Personal information
- Full name: Mackenzie (Mark) Charles Pridham
- Date of birth: August 13, 1990 (age 35)
- Place of birth: Toronto, Ontario, Canada
- Height: 1.85 m (6 ft 1 in)
- Position: Forward

College career
- Years: Team / Apps / (Gls)
- 2009–2013: Cal Poly Mustangs / 70 / (27)

Senior career*
- Years: Team / Apps / (Gls)
- 2014: Minnesota United / 1 / (0)
- 2014: → Pittsburgh Riverhounds (loan) / 7 / (1)
- 2015: Whitecaps FC 2 / 20 / (0)
- 2016: Sacramento Republic / 19 / (3)
- 2017: Reno 1868 / 16 / (3)

= Mackenzie Pridham =

Canadian soccer player (born 1990)

Mackenzie Charles Pridham (born August 13, 1990) is a Canadian soccer player.

==Career==

===College & Youth===
Mackenzie Pridham played five years of college soccer at California Polytechnic State University between 2009 and 2013, including a red-shirt year in 2010. At Cal Poly, Pridham was selected as the Big West Conference Offensive Player of the Year in 2012 and 2013.

Collegiate Statistics
| Season | Apps. | Goals | Assists |
|---|---|---|---|
| 2009 (Fr.) | 13 | 0 | 0 |
| 2010 (RS) | - | - | - |
| 2011 (So.) | 18 | 2 | 0 |
| 2012 (Jr.) | 19 | 11 | 1 |
| 2013 (Sr.) | 20 | 14 | 3 |
| Totals | 70 | 27 | 4 |

===Professional===
On January 21, 2014 Pridham was selected in the fourth round (58th overall) of the 2014 MLS SuperDraft by Vancouver Whitecaps FC. However, he wasn't signed by the club.

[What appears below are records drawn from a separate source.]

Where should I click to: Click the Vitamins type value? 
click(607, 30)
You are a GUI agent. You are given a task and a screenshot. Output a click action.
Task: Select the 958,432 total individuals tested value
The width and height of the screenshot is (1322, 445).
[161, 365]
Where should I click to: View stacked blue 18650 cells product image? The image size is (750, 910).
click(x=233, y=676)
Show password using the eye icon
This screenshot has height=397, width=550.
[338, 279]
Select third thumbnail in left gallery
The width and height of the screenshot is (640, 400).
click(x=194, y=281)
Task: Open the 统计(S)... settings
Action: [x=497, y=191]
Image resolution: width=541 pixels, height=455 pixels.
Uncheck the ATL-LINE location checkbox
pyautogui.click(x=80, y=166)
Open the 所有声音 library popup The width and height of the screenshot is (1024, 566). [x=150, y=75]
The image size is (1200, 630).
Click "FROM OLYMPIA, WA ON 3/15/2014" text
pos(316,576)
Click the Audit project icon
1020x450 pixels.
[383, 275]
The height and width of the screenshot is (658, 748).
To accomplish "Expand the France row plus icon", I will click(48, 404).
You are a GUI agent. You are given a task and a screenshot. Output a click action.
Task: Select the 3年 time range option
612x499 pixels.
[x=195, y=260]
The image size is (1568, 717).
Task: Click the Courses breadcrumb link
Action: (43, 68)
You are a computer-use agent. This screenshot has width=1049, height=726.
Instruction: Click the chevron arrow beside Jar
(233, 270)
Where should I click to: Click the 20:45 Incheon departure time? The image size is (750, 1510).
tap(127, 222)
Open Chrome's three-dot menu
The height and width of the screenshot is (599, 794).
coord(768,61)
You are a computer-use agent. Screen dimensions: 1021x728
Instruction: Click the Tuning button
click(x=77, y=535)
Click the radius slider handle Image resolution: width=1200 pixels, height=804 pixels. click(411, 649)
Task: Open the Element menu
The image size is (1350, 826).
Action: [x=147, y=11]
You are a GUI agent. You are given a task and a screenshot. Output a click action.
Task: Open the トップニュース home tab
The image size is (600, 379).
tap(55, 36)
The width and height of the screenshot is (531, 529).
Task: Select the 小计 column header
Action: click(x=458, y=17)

Pridham signed with NASL club Minnesota United on April 29, 2014. He made his debut on May 12, 2014 in a 0-1 loss to New York Cosmos.

On July 21, 2013, Pridham was loaned to the Pittsburgh Riverhounds of the USL until September 30, 2014.

Pridham signed with Whitecaps FC 2 in the USL on March 17, 2015.

While on trial with Sacramento Republic FC, Pridham scored the only goal for the home side in a friendly 1-2 loss to MLS side, San Jose Earthquakes on February 20, 2016, securing his position with the club, signing a contract three days later. Pridham mirrored his efforts against Highway 99 rivals, Fresno Fuego, proving a productive preseason for the forward. In order to pursue his soccer career, Pridham put an entrepreneurial career on hold resulting in taking home much less money.